Wednesday, August 01, 2007

Why not pray to saints?

In the interest of stirring up a good conversation across Christian dividing lines, Mark asked in last month's Christian Reconciliation Carnival: "Why not pray to saints?" I'm working on the assumption that the type of prayer to the saint is simply asking for that saint to pray for us rather than anything more objectionable.

There are two kinds of "Why not's" that I see from time to time. "Why not love your neighbor?" has a certain kind of "why not", as does "Why not love your enemy?" The same kind of strong "Why not" is found in "Why not pray for those who persecute you?" and "Why not bless those who curse you?" In all these questions, "Why not" carries the idea that if someone is neglecting these things, that person would be in the wrong for such an oversight. These are things we have been taught to do, things which are part of the original tradition of the church: the teachings handed down from Christ and his apostles. These are teachings we have by both command and by example. "Why not?" carries a lot of weight in circumstances like that.

There is another kind of why not. "Why not put up a Christmas tree?" "Why not light candles on an advent wreath?" "Why not use a guitar in church?" This kind of "why not" says, "This is harmless; what reason could there possibly be for not doing it? Isn't wanting to do the thing enough reason for doing it since it's harmless?"

I think that, at best, "Why not pray to saints" could fall into the second category of "Why not?" When it comes to praying to the saints, we were not taught by Christ or is apostles to pray to saints who have left this world; it is not part of the original tradition which we have by the authority of Christ. It is a later human addition, perhaps more like Christmas trees or advent wreaths.
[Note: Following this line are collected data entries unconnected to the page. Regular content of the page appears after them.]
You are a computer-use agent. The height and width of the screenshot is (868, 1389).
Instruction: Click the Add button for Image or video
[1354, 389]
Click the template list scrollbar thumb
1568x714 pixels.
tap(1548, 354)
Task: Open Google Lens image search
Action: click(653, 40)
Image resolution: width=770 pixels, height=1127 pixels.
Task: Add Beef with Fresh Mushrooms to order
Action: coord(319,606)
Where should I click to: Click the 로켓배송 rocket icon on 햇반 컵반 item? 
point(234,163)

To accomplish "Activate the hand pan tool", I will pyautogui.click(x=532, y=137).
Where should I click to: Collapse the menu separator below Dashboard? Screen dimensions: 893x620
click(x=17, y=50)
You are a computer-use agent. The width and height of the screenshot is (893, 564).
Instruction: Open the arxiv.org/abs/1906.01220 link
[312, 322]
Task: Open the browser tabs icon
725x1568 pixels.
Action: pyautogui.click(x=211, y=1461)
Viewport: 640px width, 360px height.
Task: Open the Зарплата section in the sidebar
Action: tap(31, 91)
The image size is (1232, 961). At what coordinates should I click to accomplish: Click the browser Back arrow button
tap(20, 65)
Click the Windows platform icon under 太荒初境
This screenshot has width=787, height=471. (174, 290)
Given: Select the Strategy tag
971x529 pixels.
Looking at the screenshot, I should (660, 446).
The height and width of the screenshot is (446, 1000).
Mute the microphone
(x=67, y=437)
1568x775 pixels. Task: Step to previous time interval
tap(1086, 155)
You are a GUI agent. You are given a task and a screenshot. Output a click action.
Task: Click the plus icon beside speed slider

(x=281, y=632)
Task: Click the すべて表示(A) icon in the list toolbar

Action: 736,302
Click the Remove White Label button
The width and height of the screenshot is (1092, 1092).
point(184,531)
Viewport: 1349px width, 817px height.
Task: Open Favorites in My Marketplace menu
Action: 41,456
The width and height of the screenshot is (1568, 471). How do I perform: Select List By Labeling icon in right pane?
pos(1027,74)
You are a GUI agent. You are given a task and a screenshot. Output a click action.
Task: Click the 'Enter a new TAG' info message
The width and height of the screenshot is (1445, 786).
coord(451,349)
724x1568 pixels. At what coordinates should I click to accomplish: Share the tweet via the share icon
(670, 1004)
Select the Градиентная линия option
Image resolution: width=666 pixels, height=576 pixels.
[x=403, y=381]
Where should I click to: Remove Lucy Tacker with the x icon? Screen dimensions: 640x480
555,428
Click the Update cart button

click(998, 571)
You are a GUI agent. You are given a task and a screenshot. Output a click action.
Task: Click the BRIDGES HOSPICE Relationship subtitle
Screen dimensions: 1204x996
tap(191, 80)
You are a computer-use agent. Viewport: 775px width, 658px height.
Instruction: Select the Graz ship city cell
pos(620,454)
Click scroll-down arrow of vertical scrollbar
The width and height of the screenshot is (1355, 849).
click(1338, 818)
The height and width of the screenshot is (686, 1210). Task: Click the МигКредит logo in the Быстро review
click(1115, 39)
The usual reason given for praying to the saints is something like this: "Don't you ask other Christians to pray for you?", on the assumption that asking for (say) Mary's prayers is roughly the same as asking for the prayers of the person next to me in the pew. On those occasions when I ask someone to pray for me, I usually want the certainty of knowing that the other person did in fact hear . I also usually seek out someone that I know personally. I don't have some reason why it is a horrible thing to ask for the prayers of one of the faithful departed and hope that they may in fact hear you and pray for you; I would only say that the practice leans on speculation and supposition rather than the solid basis of those things we have been taught by Christ and his apostles. It is difficult to see how something that is not grounded in Christ and his apostles could ever be more than optional. Without raising any fuss against those who ask for prayers from saints who have left this world, I don't have any desire to do so. Speaking for myself, I'll pass.


P.S. an after-thought said...

Praying to the saints assumes that the saints can communicate with God. I can accept that. It also assumes that the saints can listen to us. I don't know about that. Aren't they supposed to be in a blessed after life without strife?

I realize that my assumptions about the after life might not be based on Biblical statements, but rather on the lore people have passed on about heaven. I'm not able to figure out what I have learned from good sources and what I have learn from the culture about heaven.

Weekend Fisher said...

I know, my objection also comes on the level of " ... and the saints are listening to us? how would we know that?" Too speculative for me. I like my practice on more solid ground.

Anastasia Theodoridis said...

Oh, it's very biblical that persons filled with the Holy Spirit, as saints in heaven are, can do wondrous things. (Think of St. Paul's handkerchieves and aprons, or St. Peter's very shadow!) They can hear us because they are in Christ and glorified members of Him.

Hearing us doesn't mean they are still in strife, either. When we say they are in rest, we mean not struggling with sin anymore. What they do still have is compassion, and compassion is always sweet, not bitter. To suffer on our own account is bitter, but to suffer on someone else's is a high privilege and a special form of intimacy with the God of love.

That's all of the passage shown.